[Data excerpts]
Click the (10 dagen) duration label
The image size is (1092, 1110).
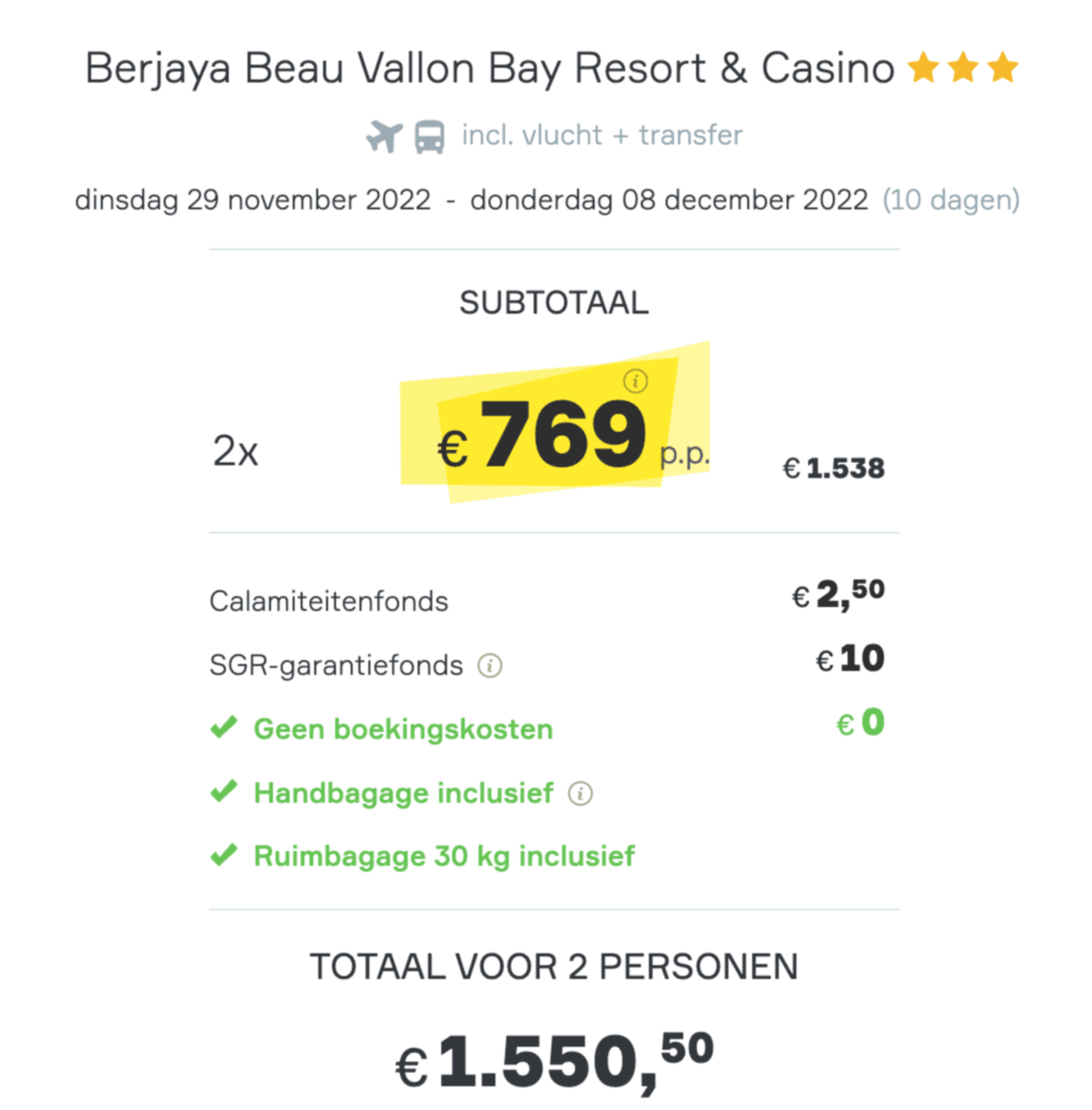tap(951, 200)
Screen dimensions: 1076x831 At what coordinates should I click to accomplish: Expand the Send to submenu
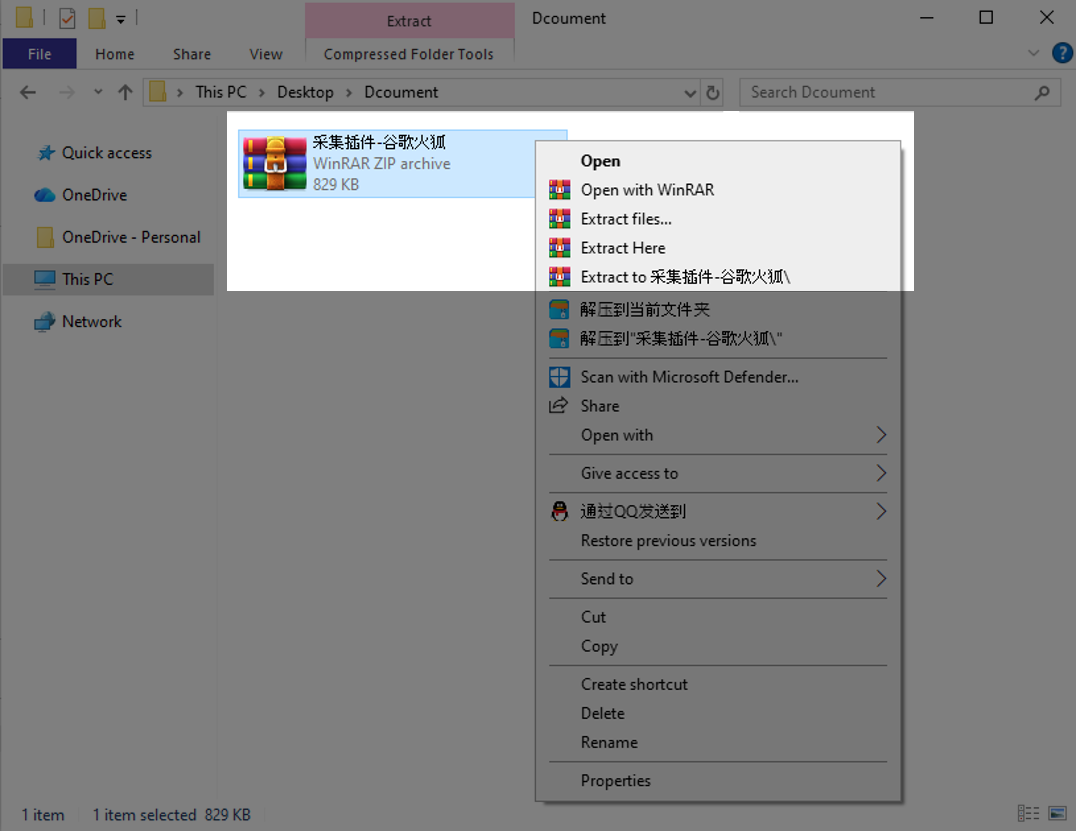[880, 579]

> _EXERCISE_:
A word-for-word copy is needed of the lines from the line with "The image size is (1092, 1110)." through the last line of the entries above, with both ends kept and the pictures dropped.

> _ANSWER SECTION_:
The image size is (1092, 1110).
tap(951, 200)
Screen dimensions: 1076x831 At what coordinates should I click to accomplish: Expand the Send to submenu
[880, 579]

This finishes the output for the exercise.